El soplo de aire que bajaba por el tiro devolvió fuerza a las piernas del kender e hizo que desapareciera el dolor de sus dedos. Escudriñando hacia arriba con la esperanza de atisbar estrellas o quizás el sol —pues tenía la sensación de haber estado trepando durante seis meses como poco— se llevó una desilusión cuando sólo vio más oscuridad. Estaba harto de oscuridad; más que harto. Sin embargo, el aire era fresco y ello significaba que venía del exterior, así que continuó trepando con renovado vigor.
Finalmente, como ocurre con todo, ya sea para bien o para mal, la chimenea se acabó.
La abertura estaba protegida con una rejilla de hierro, a fin de que pájaros, ardillas y otras criaturas indeseables no anidasen en el tiro de la chimenea. Después de todo lo que había pasado Tas, una rejilla de hierro era un pequeño inconveniente. Le dio un empujón de prueba, sin esperar conseguir ningún resultado. Sin embargo, la suerte lo acompañaba. Los pernos que la sujetaban llevaban mucho tiempo corroídos por la herrumbre —probablemente desde antes del Primer Cataclismo— y el enérgico empellón del kender la hizo saltar.
Tasslehoff no estaba preparado para que cediera tan repentinamente. Intentó agarrarla, pero falló, y la rejilla salió lanzada por el aire. El kender se quedó muy quieto, con los ojos apretados y los hombros encogidos, esperando que la rejilla cayera al suelo provocando lo que sin duda sería un golpe lo bastante fuerte para despertar a los muertos, o al menos a aquellos que estuviesen dormitando en ese momento.
Esperó y esperó y siguió esperando. Considerando el larguísimo tramo de chimenea que había subido, suponía que debía de haber un par de cientos de kilómetros hasta el pie de la Torre, pero, al cabo de un tiempo, hasta él tuvo que admitir que si la rejilla hubiese sonado al caer ya tendría que haberlo hecho. Asomó la cabeza por el agujero y al punto le dio en la cara el extremo de una rama; el intenso olor a ciprés le despejó la nariz llena de hollín.

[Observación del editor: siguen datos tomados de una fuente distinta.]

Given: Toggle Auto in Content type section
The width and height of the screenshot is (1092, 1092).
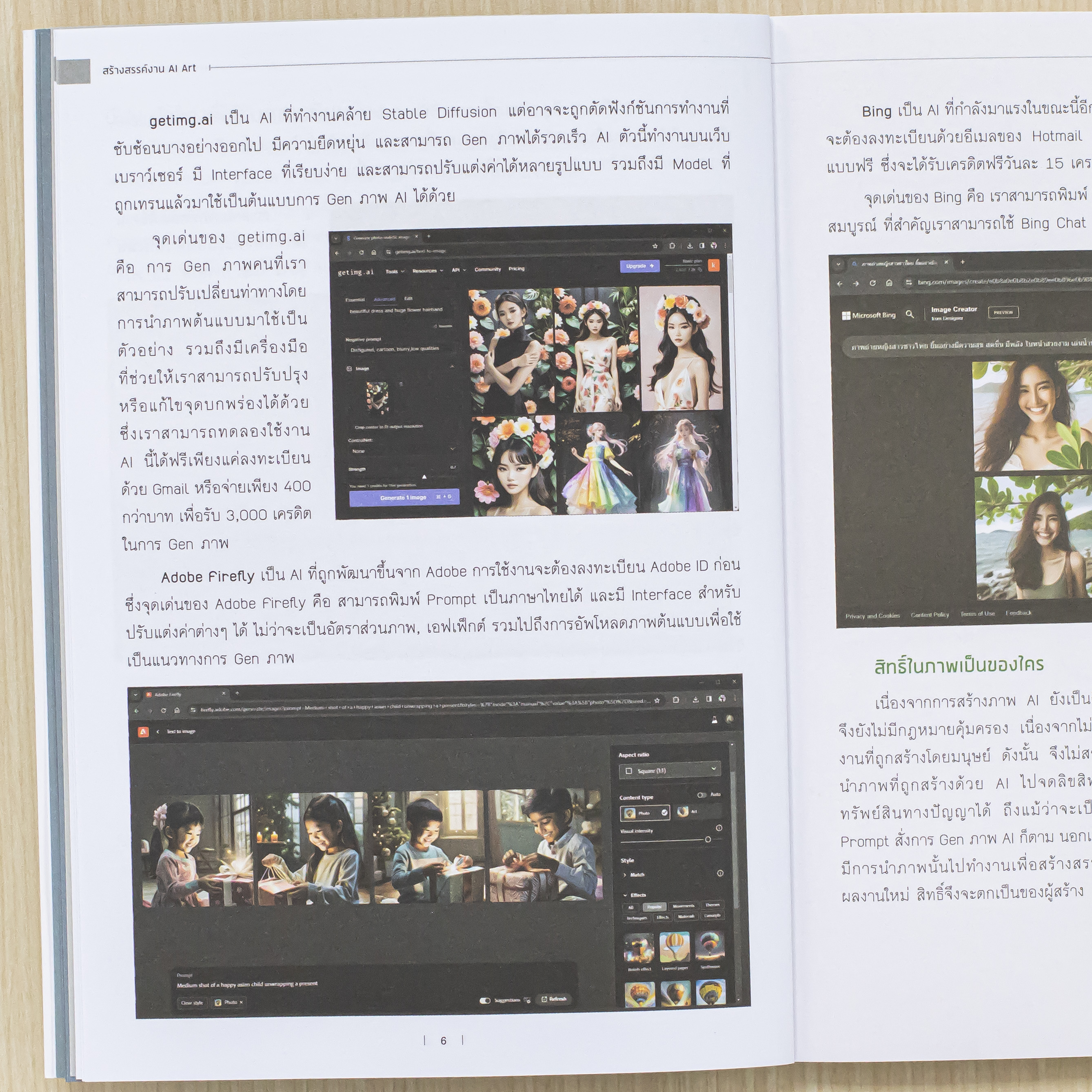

Apartó a un lado la rama y miró en derredor para orientarse. La extraña y desconocida luna de ese extraño y desconocido Krynn se encontraba muy alta esa noche, y Tasslehoff por fin pudo ver algo, aunque ese algo era sólo más ramas de árbol. Ramas de árbol a su izquierda; ramas de árbol a su derecha; ramas de árbol arriba; ramas de árbol debajo. Ramas de árbol hasta donde alcanzaba la vista. Miró por el borde de la chimenea y descubrió la rejilla, enganchada en una rama, unos dos metros más abajo.
Tasslehoff intentó calcular a qué distancia estaba del suelo, pero las ramas se lo impedían. Miró a un lado y localizó la parte superior de uno de los minaretes rotos, que estaba más o menos a la misma altura que él. Eso le dio una idea de lo alto que había trepado y, lo más importante, lo lejos que estaba el suelo.